VP-VLA:视觉提示作为视觉-语言-动作模型的交互接口
VP-VLA: Visual Prompting as an Interface for Vision-Language-Action Models
March 23, 2026
作者: Zixuan Wang, Yuxin Chen, Yuqi Liu, Jinhui Ye, Pengguang Chen, Changsheng Lu, Shu Liu, Jiaya Jia
cs.AI
摘要
視覺-語言-動作模型通常直接將視覺觀測與語言指令映射為機器人控制信號。這種「黑箱」式映射要求單次前向傳播同時處理指令解析、空間定位與低層級控制,常導致空間精度不足且在分布外場景中魯棒性有限。為解決這些局限,我們提出VP-VLA雙系統框架,通過結構化視覺提示接口實現高層推理與低層執行的解耦。具體而言,「系統2規劃器」將複雜指令分解為子任務,並識別相關目標物體與目的位置。這些空間錨點隨後以十字準星、邊界框等結構化視覺提示形式直接疊加於視覺觀測中。在訓練時通過新型輔助視覺定位目標增強後,「系統1控制器」能依託這些提示可靠生成精確的低層執行動作。在Robocasa-GR1-Tabletop基準測試與SimplerEnv仿真中的實驗表明,VP-VLA將成功率分別提升5%與8.3%,超越包括QwenOFT與GR00T-N1.6在內的競爭基線模型。
English
Vision-Language-Action (VLA) models typically map visual observations and linguistic instructions directly to robotic control signals. This "black-box" mapping forces a single forward pass to simultaneously handle instruction interpretation, spatial grounding, and low-level control, often leading to poor spatial precision and limited robustness in out-of-distribution scenarios. To address these limitations, we propose VP-VLA, a dual-system framework that decouples high-level reasoning and low-level execution via a structured visual prompting interface.
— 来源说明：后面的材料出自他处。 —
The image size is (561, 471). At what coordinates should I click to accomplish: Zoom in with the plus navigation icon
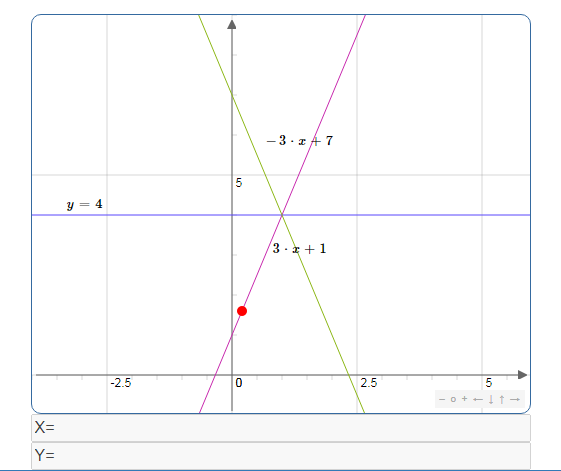[x=464, y=399]
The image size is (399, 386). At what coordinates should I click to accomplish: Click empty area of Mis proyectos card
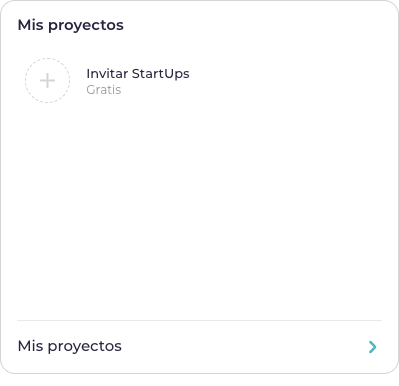pyautogui.click(x=199, y=207)
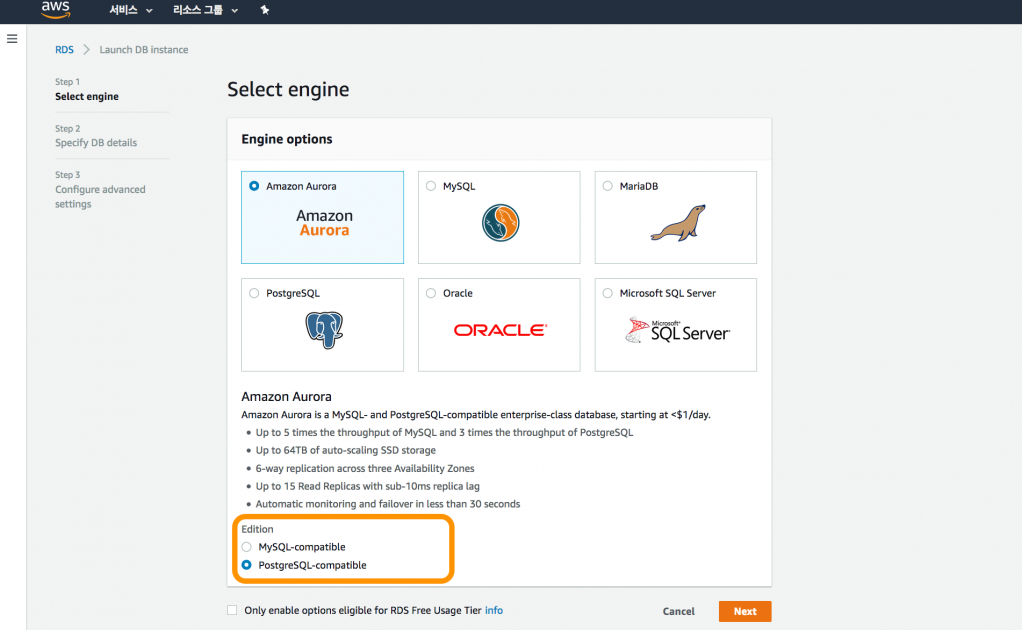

Specifically, a "System 2 Planner" decomposes complex instructions into sub-tasks and identifies relevant target objects and goal locations. These spatial anchors are then overlaid directly onto visual observations as structured visual prompts, such as crosshairs and bounding boxes. Guided by these prompts and enhanced by a novel auxiliary visual grounding objective during training, a "System 1 Controller" reliably generates precise low-level execution motions. Experiments on the Robocasa-GR1-Tabletop benchmark and SimplerEnv simulation demonstrate that VP-VLA improves success rates by 5% and 8.3%, surpassing competitive baselines including QwenOFT and GR00T-N1.6.